I didn’t sleep well and woke up at 9am. I groggily put myself at the desk, and was about to procrastinate, but I saw yesterday’s work log still open and though: I just need to jump in the water, and very soon I resolved things that last night would elude me. I then took work to the library, and again, I became deeply engrossed on what I was doing.

I came back home for a nap and woke up feeling as if had been resuscitated from a coma after being bludgeoned with a bat. I took myself to the gym for yoga class, and feelings turned towards the mystical. The spiritual thirst seems to have come back in full force. I sense that it is not a fleeting fancy, but I must let it mature a bit more to see if it’s my next calling.

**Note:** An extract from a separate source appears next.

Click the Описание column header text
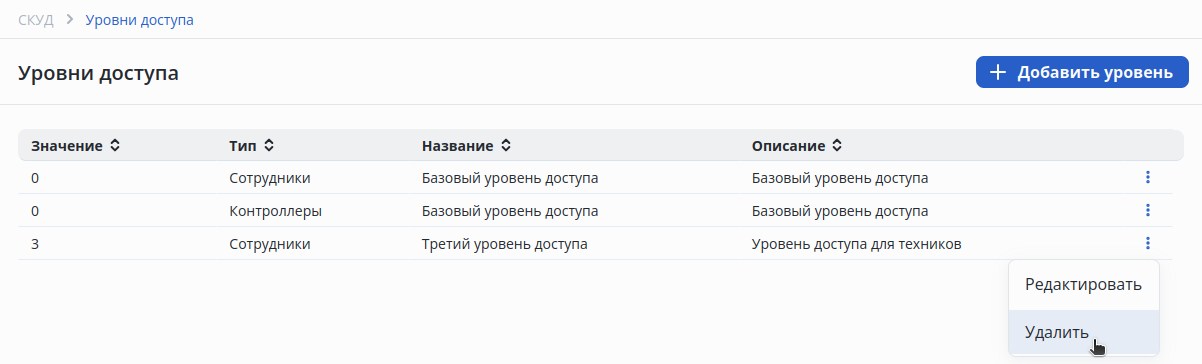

The game just needs tying some loose ends and it will be done. By now I’ve learned better than to set myself hard deadlines, but Monday would be a good day to launch it. I guess it will be another week of frenzied work, but after that I hope to be able to put it in the background and reclaim the life I’ve put on hold during these three months. I just checked and Monday 11th of March makes it three months since I begun writing daily work logs. A good day to launch, indeed.

I don’t know if time has passed quickly or slowly, at this precise moment I recall so many varied experiences, moods and dreams that it feels like years since I begun, and at the same time all of it is a blur. Have I enjoyed it? Yes, though I’ve tormented myself much more than I needed to. There’s a tremendous amount of lessons learned from this period, when I officially put the game into the background I’ll come back to my work logs and extract the knowledge gained and distill it into an article.

Today I came to realize that many of the things that are crucial for me to enjoy and be successful at work are a recipe for disaster for other people. For example, I prioritize flow over all things: I only git commit as a checkpoint before embarking on major changes, and even then I only remember git stashing once. The few tests I wrote were abandoned long ago, and to this day I’m still changing and breaking things, you cannot test when you don’t know what you’re building.

But what’s the point of writing an article that distills knowledge only useful to you? I think this question connects to a larger question I was asking myself earlier in the day: if spiritual work is also work, should I write about it? Oh my, so many questions, let us finish first, and then sense from experience.